- Records for this task
--- START ---
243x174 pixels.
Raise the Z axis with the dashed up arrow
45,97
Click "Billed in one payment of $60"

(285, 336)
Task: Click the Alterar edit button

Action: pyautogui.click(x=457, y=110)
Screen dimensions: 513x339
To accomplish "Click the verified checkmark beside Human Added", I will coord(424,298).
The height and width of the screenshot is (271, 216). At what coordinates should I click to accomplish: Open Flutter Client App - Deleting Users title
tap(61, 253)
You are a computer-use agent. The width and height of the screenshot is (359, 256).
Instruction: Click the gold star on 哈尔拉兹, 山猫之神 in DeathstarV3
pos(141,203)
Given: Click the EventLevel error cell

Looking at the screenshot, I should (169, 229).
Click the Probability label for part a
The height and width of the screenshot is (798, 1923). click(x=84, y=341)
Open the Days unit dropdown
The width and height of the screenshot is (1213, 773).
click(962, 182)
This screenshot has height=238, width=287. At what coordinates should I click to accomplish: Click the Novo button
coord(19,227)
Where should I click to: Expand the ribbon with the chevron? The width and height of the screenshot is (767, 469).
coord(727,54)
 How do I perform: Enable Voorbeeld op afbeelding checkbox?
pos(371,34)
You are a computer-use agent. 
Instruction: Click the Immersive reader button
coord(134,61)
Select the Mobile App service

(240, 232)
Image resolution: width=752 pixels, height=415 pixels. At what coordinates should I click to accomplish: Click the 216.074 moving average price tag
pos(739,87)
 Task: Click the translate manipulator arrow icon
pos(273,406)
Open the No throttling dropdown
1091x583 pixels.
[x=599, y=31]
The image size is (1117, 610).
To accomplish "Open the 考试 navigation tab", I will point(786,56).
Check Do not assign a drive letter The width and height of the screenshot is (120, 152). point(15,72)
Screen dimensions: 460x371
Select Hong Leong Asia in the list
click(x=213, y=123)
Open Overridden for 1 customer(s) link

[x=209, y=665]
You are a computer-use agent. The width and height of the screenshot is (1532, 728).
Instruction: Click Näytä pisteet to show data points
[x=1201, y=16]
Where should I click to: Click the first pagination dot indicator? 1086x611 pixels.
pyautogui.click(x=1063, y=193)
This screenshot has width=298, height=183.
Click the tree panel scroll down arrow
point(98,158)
--- END ---
- What is required
Which lines run from the one containing "Instruction: Click the Immersive" through the end of the material? Output exactly those lines and no others.

- The answer
Instruction: Click the Immersive reader button
coord(134,61)
Select the Mobile App service

(240, 232)
Image resolution: width=752 pixels, height=415 pixels. At what coordinates should I click to accomplish: Click the 216.074 moving average price tag
pos(739,87)
 Task: Click the translate manipulator arrow icon
pos(273,406)
Open the No throttling dropdown
1091x583 pixels.
[x=599, y=31]
The image size is (1117, 610).
To accomplish "Open the 考试 navigation tab", I will point(786,56).
Check Do not assign a drive letter The width and height of the screenshot is (120, 152). point(15,72)
Screen dimensions: 460x371
Select Hong Leong Asia in the list
click(x=213, y=123)
Open Overridden for 1 customer(s) link

[x=209, y=665]
You are a computer-use agent. The width and height of the screenshot is (1532, 728).
Instruction: Click Näytä pisteet to show data points
[x=1201, y=16]
Where should I click to: Click the first pagination dot indicator? 1086x611 pixels.
pyautogui.click(x=1063, y=193)
This screenshot has width=298, height=183.
Click the tree panel scroll down arrow
point(98,158)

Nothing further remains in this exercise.